Coronavirus Economy: 1.5 Million Americans File For Initial Unemployment Claims
The Labor Department reported Thursday 1.5 million Americans filed initial unemployment claims last week, pushing to nearly 44 million the number of claims filed since the coronavirus pandemic forced the shutdown of the U.S. economy. The Bureau of Labor Statistics said the unemployment rate was 14.1% for the first week of June, up from May's 13.3% rate.
“Today’s unemployment report provided the latest evidence that, despite some leaders’ dreams of moving beyond the COVID-19 crisis, the United States is still in the throes of a major, ongoing joblessness crisis,” unemployment expert Andrew Stettner, senior fellow at the Century Foundation, said in an email to International Business Times.
“This report confirms that labor market problems have shifted away from mass closings and layoffs in immediate response to shutdown orders, and toward still-catastrophic numbers of new layoffs related to the long-term, reverberating effects of a recession.”
The Federal Reserve has predicted unemployment will remain in double digits for most of the rest of the year and won’t fall back to 5.5% before the end of 2022. In February, unemployment was at a historic low of 3.5%.

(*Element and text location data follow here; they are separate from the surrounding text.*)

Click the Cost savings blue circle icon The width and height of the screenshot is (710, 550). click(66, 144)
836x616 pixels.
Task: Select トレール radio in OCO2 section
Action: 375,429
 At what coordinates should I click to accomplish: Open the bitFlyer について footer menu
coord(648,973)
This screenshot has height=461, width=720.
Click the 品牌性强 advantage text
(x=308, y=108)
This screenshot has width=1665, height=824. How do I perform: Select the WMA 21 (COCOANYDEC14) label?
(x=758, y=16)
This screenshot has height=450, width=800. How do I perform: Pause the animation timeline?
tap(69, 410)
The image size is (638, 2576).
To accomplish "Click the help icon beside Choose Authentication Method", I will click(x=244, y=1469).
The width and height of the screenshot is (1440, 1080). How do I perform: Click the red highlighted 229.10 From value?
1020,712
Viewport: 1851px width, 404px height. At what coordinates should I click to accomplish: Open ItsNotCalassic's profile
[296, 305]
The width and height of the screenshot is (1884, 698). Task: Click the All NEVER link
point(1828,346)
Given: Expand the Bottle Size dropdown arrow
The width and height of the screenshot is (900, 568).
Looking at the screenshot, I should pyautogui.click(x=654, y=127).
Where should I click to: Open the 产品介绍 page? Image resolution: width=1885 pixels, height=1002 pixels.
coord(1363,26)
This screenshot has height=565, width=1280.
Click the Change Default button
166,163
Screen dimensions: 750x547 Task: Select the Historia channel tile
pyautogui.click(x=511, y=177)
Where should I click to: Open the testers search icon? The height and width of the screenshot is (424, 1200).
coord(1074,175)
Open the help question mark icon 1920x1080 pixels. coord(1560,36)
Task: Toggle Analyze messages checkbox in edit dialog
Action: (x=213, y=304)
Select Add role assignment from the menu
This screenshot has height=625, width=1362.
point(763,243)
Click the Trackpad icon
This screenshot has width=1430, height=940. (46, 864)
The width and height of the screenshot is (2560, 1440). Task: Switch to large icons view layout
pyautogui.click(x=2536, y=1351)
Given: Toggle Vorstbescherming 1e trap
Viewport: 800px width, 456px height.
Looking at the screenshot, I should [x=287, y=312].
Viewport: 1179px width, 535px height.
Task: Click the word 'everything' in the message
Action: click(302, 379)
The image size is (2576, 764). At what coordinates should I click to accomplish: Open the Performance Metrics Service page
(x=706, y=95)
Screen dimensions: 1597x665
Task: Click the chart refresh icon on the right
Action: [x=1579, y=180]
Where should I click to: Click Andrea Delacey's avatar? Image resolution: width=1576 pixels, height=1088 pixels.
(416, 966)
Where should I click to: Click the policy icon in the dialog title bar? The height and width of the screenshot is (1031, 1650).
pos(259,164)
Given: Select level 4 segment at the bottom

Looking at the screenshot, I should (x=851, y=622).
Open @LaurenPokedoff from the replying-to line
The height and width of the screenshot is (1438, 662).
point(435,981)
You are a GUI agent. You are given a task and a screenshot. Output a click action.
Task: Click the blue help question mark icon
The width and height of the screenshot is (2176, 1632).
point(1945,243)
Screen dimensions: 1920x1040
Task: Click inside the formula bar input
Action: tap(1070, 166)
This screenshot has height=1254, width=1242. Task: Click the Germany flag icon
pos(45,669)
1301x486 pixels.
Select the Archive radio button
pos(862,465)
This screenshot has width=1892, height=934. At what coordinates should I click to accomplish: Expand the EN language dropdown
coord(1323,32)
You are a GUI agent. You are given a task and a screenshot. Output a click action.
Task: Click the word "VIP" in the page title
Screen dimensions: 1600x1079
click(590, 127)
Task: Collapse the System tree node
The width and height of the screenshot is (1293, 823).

BLS said more than 29 million Americans claimed unemployment last week, compared to 1.56 million in the comparable week of 2019.
For the week that ended May 30, nearly 9.3 million people claimed Pandemic Unemployment Assistance benefits in 44 states, and nearly 1.1 million claimed Pandemic Emergency Unemployment Compensation in 35 states.
“More than 760,000 additional claims were reported for the week ending June 13 under the expanded Pandemic Unemployment Assistance program. That suggests we are still dealing with more than 2 million new claims in the latest week," Bankrate.com senior economic analyst Mark Hamrick said in an email to IBTimes.
Stettner said it is too early for Congress to end the $600 a week federal pandemic unemployment payments with COVID-19 cases increasing in nearly two dozen states considering 22% of those eligible for the payments live in states where regular unemployment compensation is less than $300 a week.
“While some Republican policymakers have floated a ‘reemployment bonus’ as a replacement to federal unemployment benefits, the real problem is that millions of Americans won’t be receiving a paycheck in the months ahead. The economic outlook is far worse than when Congress passed the CARES Act in March, and there’s no doubt that a stronger and longer period of assistance is needed,” Stettner said.
Unemployment was highest in Nevada, Puerto Rico, Hawaii, New York and Michigan, with the largest increases in claims filed in California, Massachusetts, Oklahoma, New York and Maryland. The biggest drops in claims were reported in Florida, Texas, Georgia, Michigan and Maine.